Un prete, don Rega, che attinge a piene mani alla stagione rivoluzionaria napoletana del 1799, soprattutto nei passaggi più difficili del suo impegno per trasformare il Rione Sanità, alle prese con curia, burocrazie, politica, camorra, capaci di creare vincoli di ogni genere pur di ostacolare i progetti in campo. E ne parla pubblicamente, coinvolgendo la comunità locale.
Nonostante i suoi sorrisi rasserenanti, era riuscito, sin dall’esordio, a creare un clima di attesa e tensione quasi drammatica.

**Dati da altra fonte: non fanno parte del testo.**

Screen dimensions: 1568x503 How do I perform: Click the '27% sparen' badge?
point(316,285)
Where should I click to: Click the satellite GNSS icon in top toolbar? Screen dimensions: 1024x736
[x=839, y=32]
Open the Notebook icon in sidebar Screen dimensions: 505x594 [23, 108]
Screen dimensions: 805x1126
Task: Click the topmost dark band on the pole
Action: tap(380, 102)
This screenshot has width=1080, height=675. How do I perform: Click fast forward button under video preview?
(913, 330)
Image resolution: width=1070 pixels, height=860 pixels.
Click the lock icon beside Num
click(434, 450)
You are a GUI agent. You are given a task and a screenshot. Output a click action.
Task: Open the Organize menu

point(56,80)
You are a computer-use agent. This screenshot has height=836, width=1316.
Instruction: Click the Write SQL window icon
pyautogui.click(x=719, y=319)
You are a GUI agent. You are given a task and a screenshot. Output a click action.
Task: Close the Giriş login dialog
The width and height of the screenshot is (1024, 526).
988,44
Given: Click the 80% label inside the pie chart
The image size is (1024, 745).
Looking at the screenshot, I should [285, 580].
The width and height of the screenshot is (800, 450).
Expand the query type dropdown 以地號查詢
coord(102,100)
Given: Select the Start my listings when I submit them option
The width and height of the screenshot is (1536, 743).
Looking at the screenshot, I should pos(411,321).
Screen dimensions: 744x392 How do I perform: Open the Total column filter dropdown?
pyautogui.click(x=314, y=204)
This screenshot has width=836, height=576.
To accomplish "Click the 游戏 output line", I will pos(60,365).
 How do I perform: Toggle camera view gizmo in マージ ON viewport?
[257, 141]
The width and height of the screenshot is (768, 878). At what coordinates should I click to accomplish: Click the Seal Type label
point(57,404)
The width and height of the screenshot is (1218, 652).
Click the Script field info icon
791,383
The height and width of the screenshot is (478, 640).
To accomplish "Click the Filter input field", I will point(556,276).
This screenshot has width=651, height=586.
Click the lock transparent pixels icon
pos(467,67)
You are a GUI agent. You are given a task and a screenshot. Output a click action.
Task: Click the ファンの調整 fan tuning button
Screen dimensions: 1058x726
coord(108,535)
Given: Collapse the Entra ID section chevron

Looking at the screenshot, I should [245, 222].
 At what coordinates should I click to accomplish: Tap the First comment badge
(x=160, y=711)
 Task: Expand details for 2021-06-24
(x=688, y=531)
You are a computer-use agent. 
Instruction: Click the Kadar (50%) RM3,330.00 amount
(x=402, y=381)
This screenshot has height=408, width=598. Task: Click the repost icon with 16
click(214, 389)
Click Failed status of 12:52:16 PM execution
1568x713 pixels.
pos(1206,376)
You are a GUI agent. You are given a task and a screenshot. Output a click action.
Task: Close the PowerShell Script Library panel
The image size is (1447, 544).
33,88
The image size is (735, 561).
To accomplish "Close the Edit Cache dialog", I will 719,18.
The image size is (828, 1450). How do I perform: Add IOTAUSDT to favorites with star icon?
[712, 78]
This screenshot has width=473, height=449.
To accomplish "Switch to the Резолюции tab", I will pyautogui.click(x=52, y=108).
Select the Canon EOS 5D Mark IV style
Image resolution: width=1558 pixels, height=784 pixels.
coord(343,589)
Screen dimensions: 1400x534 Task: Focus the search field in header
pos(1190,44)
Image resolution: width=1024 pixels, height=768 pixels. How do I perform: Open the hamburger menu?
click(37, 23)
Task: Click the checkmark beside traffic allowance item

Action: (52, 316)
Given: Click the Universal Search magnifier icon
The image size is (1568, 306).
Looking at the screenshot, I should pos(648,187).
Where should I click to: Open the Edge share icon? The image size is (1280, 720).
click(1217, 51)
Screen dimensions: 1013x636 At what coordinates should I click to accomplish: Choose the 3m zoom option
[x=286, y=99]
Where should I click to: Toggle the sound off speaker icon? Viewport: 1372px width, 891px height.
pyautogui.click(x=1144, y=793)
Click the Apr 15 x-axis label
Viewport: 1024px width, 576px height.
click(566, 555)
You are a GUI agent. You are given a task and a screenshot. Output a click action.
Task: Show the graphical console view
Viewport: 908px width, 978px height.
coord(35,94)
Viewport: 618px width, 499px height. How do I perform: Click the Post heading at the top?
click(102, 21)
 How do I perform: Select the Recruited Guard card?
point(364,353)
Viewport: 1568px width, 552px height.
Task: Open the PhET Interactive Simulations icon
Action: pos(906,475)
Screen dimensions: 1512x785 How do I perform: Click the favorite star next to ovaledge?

Appoggiò la schiena al pulpito e riprese a parlare. Un sermone. Se l’era preparato a lungo, punto per punto, deciso a sollevare un gran polverone. I lazzari, disse, i tanti poveri che popolano i nostri vicoli e che nel 1799 insorsero contro la Rivoluzione, oggi sono cresciuti. Alla fine del Settecento, pensando di difendere la “Santa Fede” e la propria sopravvivenza, lottarono e vinsero contro i rivoluzionari che predicavano giustizia e verità. Oggi forse stanno imparando che non si vive di solo pane, ma anche di libertà, dignità, uguaglianza, e che hanno il diritto di gestire i beni comuni. Oggi la necessità di un radicale cambiamento della società si è fatta urgente, ed è nel cuore dei singoli e dei popoli.